Cette femme de 48 ans vit dans une seule pièce du premier étage, avec un mari diabétique, sa belle-mère et son petit fils. Du rez-de-chaussé inondé, envahi de détritus, émane une odeur pestilentielle qui semble installée pour l’éternité. Alors elle se réveille la nuit. « Je me demande quand. Quand cette eau va-t-elle partir ? ».
La Thaïlande a été confrontée depuis juillet à ses pires inondations depuis cinquante ans, qui ont fait plus de 600 morts. Aujourd’hui, l’heure est au nettoyage, aux comptes et aux stratégies pour redémarrer l’appareil productif. Mais on circule encore en bateau dans le district de Don Mueang, où vit Arunee et sa famille.

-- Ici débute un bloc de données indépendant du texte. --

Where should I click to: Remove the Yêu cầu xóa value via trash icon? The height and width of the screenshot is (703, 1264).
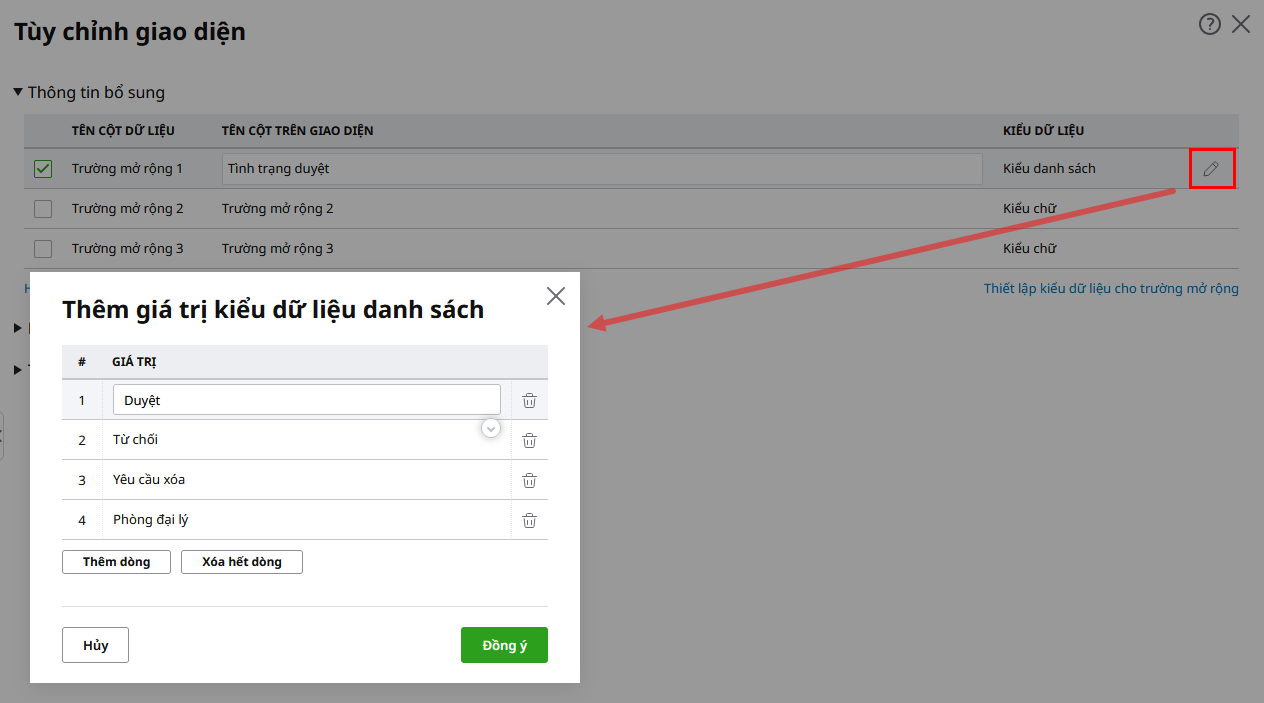click(x=529, y=480)
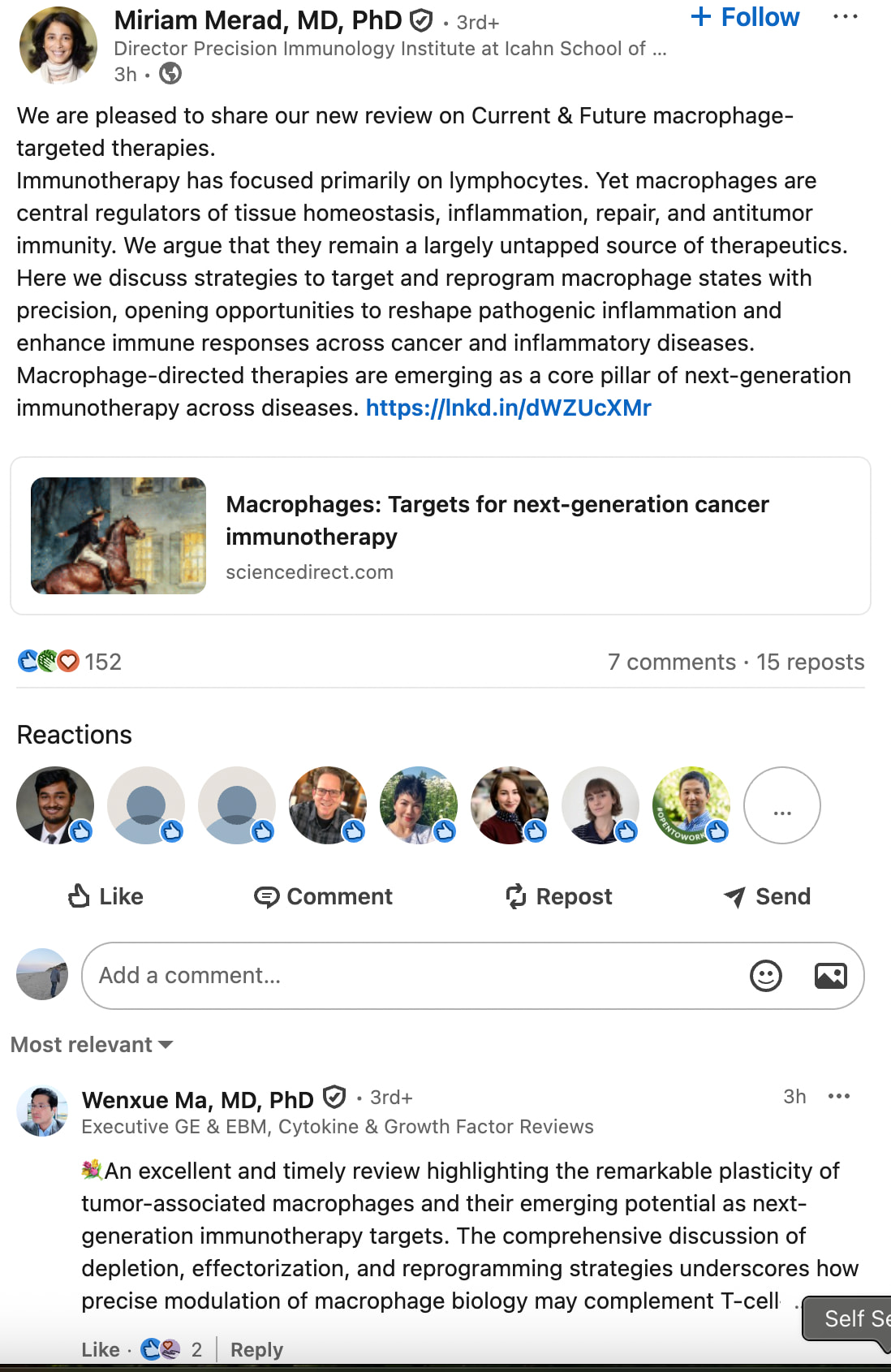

Elle et ses voisins se considèrent comme des oubliés des autorités, maintenant que le centre-ville financier et commercial n’est plus menacé et que les grands magasins détruisent avec bonheur les murs de sacs de sable bâtis il y a quelques semaines, au cas où l’eau arriverait jusqu’à eux. Pour épargner les forces vives de son économie, le pouvoir a érigé d’immenses digues qui, tout en protégeant le centre, ont submergé les quartiers qui se trouvaient du mauvais côté des barrières.
Mais plus d’un mois après, la colère est vive chez les sinistrés. Les journaux font état de manifestations et d’incidents quasi-quotidiens, les résidents des zones inondées se rassemblant parfois pour ouvrir des brèches et évacuer l’eau plus vite. »Je regarde les informations jusqu’à en devenir dingue. Je vois la ville à sec alors que personne ne vient voir le niveau d’eau ici. Le gouvernement se fiche de nous », proteste Arunee.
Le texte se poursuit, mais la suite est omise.